God puts a mark on Cain. The mark, no doubt, reminds him of his guilt, but it also serves to protect him. God will not allow Cain's crime to provide an excuse for others to do to him as he has done to his brother.

Will God give up on us? Will God finally leave us to sleep in the bed we have made and suffer the full consequences of living at odds with God's plans for us? The opening chapters of Genesis wrestle with such questions at some length. Cain receives a provisional answer, an answer that will become final following the Noah episode. God remains committed to Cain, to creation, and to the human creature.

That is something that needs recalling from time to time, perhaps most especially when we despair that things are spiraling out of control, that the world is going to hell in a hand basket. God is not done with us. God is not done with creation. God will bring this story to a good ending, even if we keep messing it up along the way.

Click to learn more about the lectionary.

Tuesday, January 14, 2014

Distraught and Longing for God

I didn't attend seminary until I was 35 years old, and so I have a pretty good sense of how easy it is to feel disconnected for faith and from God in much of day to day life. Our culture encourages us to divide things up between the spiritual world and the real world, or as a theologian might say, between the sacred and the profane.

It's actually quite easy to maintain such a division while working in the church. A great deal of what pastors and other church professionals do can be understood as work without much of a spiritual connection. Even preparing a sermon can become simply an exercise that is part academic study and part creative writing. And should a pastor become so spiritually dry that even this becomes impossible, there are tons of sermons floating around on the internet, there for the taking. (I've always wondered how much of that happens with the sermons I post here. My blog site's statistics often show a small run on my three year old sermons just prior to their texts showing up again as a Sunday reading.)

One of those things they teach you in seminary is how Jesus sanctifies the mundane. In Jesus, God gets seen in the day to day, eating and drinking, walking along the road, talking to the people he meets, going to a dinner party. But we keep trying to put God back in select, special places and moments. Not that sanctuaries and retreats and special times of prayer aren't important. But when God is only at church or in set aside devotional times, very little of our lives are lived with God, or with much awareness of God.

Today's psalmist seems to have lost any sense of God's presence.

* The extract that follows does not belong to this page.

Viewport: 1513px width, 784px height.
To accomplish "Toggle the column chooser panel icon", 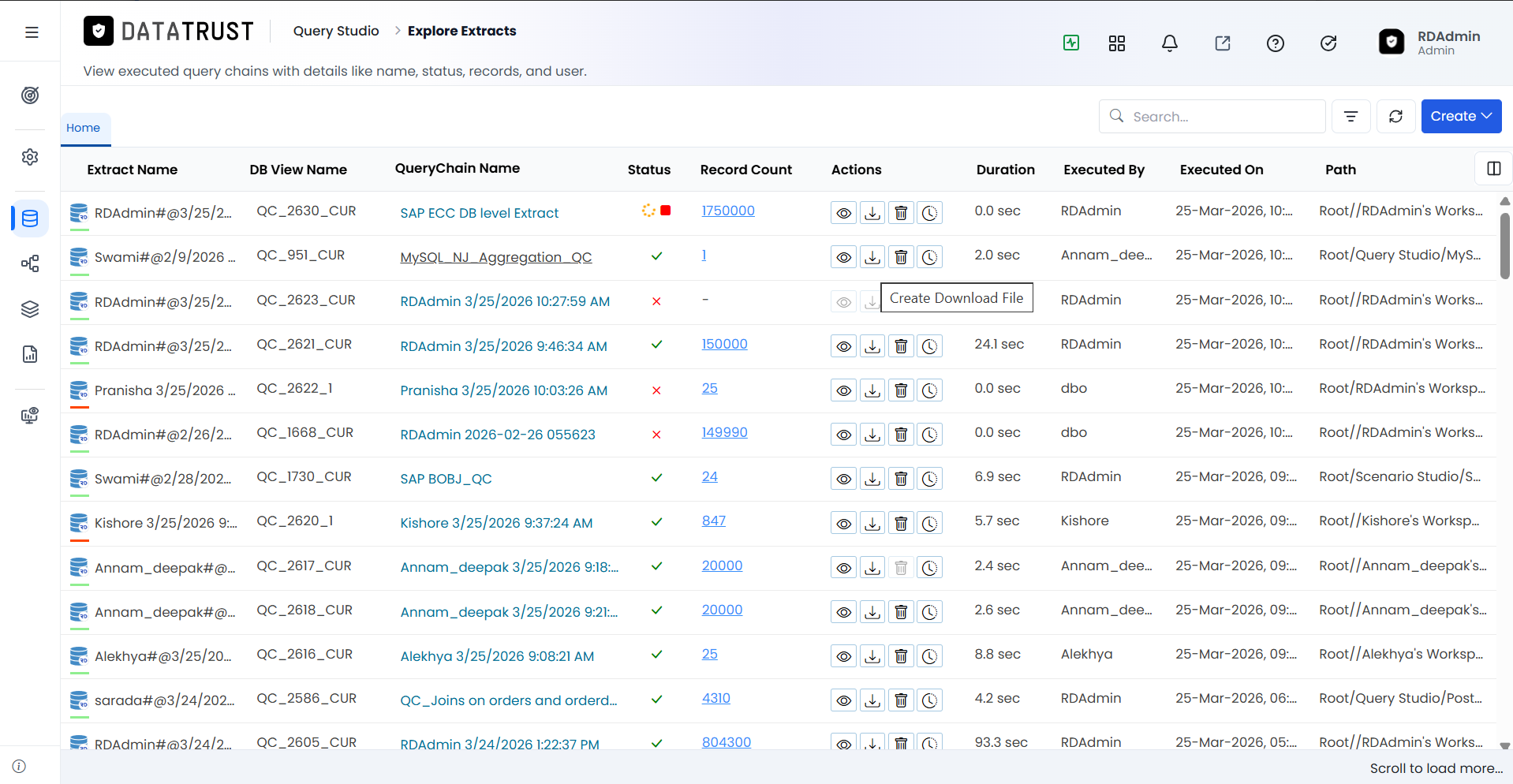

The writer is nearly distraught, speaking of a cast down and disquieted soul..
   As a deer longs for flowing streams,
          so my soul longs for you, O God.
    My soul thirsts for God,
          for the living God.
    When shall I come and behold
          the face of God?
    My tears have been my food
          day and night,
    while people say to me continually,
          “Where is your God?”
Is it possible that our neat separating of spiritual life from the rest of life helps insulate us from what the psalmist feels? If God is only at church or in those times we may set aside for prayer and devotion, then there is no reason to expect God in the day to day, and no reason to be upset when God cannot be found there. Perhaps we protect ourselves from the pain the psalmist feels if we confine God to a few spiritual or sacred venues. But in the process we quite likely insure a relationship with God lacking in any real depth and substance.

Anyone who has ever been in love with another person and had that relationship go awry likely has felt something akin to what the psalmist feels. I've known a few people who "protected" themselves from such suffering by never getting too close to anyone. But even though they may indeed avoid some of the suffering that afflicts others, I think that most people pity them.

Have you ever been distraught like the psalmist over your relationship with God? As strange as it may sound, I really hope so.